Kinney later started his own recruiting business here in Austin. But after his firing, his former boss put some comments online about the reasons he fired him -- reasons Kinney say are defamatory -- regarding a kickback scheme his employer felt he was involved in.

Kinney sued to have the comments taken down but Travis County threw the case out...saying it would be a violation of free speech because doing so would be considered prior restraint.

Now he's taken it to the highest civil court in Texas.

"It's important to me more as a father than as a businessman. I have children and 'Ask FM' and 'Facebook' and these other things are places where people get seriously harmed these days and what's important and the purpose of government is to give us a reasonable remedy. So we at least know there's something that can be done if there's something that happens to you out there," Kinney said.

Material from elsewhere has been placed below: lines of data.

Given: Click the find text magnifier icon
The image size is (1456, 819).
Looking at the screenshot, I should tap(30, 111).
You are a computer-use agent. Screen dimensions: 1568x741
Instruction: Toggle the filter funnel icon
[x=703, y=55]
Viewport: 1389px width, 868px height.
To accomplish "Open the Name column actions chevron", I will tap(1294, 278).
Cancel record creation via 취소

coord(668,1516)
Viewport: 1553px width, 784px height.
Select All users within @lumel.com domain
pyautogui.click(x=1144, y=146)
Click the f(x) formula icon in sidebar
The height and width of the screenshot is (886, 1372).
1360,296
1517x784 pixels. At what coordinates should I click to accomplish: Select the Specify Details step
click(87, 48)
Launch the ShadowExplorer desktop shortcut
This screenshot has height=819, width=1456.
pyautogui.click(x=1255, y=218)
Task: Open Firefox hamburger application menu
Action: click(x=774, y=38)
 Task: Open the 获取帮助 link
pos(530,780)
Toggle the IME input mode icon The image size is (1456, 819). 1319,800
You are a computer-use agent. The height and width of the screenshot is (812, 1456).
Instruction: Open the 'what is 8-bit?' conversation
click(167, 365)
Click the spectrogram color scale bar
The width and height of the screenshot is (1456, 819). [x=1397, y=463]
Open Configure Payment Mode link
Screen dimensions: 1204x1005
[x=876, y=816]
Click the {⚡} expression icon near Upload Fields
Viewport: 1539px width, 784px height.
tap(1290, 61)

His former employer's attorney, Anthony Ricciardelli, says the case is a matter of free speech and his client shouldn't be told by the courts to take the comments down.

"What's wrong with that is that it requires giving the court power to tell people what they can and cannot say. It's very dangerous for our free speech rights. It's just incredibly important that we preserve this sacrosanct constitutional right to free speech, it's really one of our bedrock protections so it's very dangerous to diminish it in any way," said attorney Anthony Ricciardelli.

We hit the streets to see what Austinites think. Justin Sweatt says the employer should have kept his mouth shut if he couldn't prove what he was saying.

"It's really not a free speech thing. You don't really have the freedom to defame or slander a person's character," Sweatt said.

Sweatt says it goes both ways though. He doesn't feel the employer should be forced to remove the posts.

"I don't think the court does necessarily have a right to tell him to do it...but do I think he should? Yes. I don't think you should go after former employees," Sweatt said.

On the MyFOXAustin Facebook page, Lisa writes: "It was unethical for an employer to do that."

Sue writes: "It should be removed. As a manager or boss, I thought all you were allowed to do is say whether you would or would not rehire them. That being said, you are not to go into details. Just a simple 'yes' or 'no' answer only."

The attorneys made their cases this morning before the justices. It's expected to be several months before they rule.